__The request__. How many lines in the data below contain the string "computer", with case counting? Reply with the number only.

-- Start of Supplied records --

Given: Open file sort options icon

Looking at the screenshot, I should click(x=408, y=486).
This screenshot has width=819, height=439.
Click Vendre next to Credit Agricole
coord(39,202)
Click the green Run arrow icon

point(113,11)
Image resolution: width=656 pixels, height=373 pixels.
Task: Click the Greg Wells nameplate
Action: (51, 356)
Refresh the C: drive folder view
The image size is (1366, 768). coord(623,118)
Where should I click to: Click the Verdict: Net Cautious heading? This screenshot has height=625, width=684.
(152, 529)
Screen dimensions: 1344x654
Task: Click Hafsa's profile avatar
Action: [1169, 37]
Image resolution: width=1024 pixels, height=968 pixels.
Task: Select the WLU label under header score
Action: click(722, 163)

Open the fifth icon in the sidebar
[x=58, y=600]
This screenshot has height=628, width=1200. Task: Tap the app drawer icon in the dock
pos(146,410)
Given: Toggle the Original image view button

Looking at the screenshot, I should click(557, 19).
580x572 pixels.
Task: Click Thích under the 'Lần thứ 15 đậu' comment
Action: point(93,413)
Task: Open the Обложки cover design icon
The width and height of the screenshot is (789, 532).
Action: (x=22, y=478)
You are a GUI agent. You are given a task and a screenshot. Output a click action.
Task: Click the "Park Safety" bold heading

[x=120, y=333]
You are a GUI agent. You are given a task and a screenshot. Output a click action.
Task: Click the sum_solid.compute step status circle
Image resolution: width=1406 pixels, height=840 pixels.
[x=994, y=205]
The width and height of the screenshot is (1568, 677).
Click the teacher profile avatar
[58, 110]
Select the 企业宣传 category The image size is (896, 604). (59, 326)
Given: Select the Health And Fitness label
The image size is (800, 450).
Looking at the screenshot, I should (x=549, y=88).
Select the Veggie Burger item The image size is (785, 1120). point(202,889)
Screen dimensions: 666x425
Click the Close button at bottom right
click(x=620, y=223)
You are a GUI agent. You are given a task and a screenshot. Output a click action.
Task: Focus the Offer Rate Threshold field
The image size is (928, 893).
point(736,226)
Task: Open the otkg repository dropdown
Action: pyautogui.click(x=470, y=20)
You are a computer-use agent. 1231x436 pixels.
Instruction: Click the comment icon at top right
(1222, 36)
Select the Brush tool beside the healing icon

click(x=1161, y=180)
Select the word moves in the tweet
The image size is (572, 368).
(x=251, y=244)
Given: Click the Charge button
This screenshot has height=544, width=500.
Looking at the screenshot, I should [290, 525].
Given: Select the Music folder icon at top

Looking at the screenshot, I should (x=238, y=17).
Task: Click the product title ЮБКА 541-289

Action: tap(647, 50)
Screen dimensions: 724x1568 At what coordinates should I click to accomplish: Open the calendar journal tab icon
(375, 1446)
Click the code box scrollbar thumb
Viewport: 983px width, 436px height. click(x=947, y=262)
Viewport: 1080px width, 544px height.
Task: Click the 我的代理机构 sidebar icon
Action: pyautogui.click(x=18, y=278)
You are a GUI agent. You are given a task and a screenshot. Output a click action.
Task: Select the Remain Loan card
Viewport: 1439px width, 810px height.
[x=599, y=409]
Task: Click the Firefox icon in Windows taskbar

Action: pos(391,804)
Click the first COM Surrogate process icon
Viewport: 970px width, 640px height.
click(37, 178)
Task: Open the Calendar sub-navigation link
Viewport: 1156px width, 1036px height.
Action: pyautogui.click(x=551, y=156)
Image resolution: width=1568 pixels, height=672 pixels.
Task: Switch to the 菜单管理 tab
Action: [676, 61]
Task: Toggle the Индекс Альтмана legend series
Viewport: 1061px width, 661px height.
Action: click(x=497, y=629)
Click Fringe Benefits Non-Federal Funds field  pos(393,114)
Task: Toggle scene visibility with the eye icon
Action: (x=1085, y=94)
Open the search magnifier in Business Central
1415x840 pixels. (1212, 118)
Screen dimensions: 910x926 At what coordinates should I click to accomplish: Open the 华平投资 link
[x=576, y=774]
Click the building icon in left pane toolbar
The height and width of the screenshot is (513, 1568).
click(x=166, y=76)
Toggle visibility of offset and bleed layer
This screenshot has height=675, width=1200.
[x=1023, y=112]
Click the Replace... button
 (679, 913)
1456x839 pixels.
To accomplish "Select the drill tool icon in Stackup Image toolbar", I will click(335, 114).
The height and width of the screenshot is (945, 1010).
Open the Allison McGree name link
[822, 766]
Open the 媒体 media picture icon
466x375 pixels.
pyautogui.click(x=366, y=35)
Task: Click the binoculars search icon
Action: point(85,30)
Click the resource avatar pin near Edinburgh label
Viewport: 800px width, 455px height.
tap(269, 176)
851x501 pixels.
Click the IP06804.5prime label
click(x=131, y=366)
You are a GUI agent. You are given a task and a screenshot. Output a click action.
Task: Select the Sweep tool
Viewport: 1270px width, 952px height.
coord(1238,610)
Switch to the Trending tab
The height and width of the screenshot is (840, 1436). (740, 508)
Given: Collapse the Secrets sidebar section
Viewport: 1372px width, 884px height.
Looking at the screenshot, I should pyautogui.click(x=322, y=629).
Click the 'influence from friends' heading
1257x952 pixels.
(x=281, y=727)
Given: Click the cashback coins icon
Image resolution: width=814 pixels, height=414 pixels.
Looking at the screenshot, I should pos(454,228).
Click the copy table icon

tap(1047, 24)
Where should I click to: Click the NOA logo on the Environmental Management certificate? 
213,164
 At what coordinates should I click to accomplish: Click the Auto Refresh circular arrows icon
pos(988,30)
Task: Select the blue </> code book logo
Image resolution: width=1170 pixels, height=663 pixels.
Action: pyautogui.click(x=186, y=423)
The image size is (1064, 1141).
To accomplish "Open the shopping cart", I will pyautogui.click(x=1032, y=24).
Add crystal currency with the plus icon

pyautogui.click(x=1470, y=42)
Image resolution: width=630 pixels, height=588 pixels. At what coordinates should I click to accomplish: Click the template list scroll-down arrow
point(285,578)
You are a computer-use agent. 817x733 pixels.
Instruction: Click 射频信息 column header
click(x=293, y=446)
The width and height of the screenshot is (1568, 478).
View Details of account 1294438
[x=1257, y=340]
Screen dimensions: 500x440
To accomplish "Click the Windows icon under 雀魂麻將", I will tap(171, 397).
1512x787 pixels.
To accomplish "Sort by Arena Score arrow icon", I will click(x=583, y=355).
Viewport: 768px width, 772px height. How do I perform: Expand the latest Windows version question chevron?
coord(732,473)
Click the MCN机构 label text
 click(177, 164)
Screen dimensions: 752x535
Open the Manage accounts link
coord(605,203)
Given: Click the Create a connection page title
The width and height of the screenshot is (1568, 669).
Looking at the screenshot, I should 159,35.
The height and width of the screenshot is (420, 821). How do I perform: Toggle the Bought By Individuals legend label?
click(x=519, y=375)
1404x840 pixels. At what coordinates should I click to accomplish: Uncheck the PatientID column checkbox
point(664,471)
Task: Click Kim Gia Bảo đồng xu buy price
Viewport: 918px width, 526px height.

-- End of Supplied records --

__Solved problem__. 2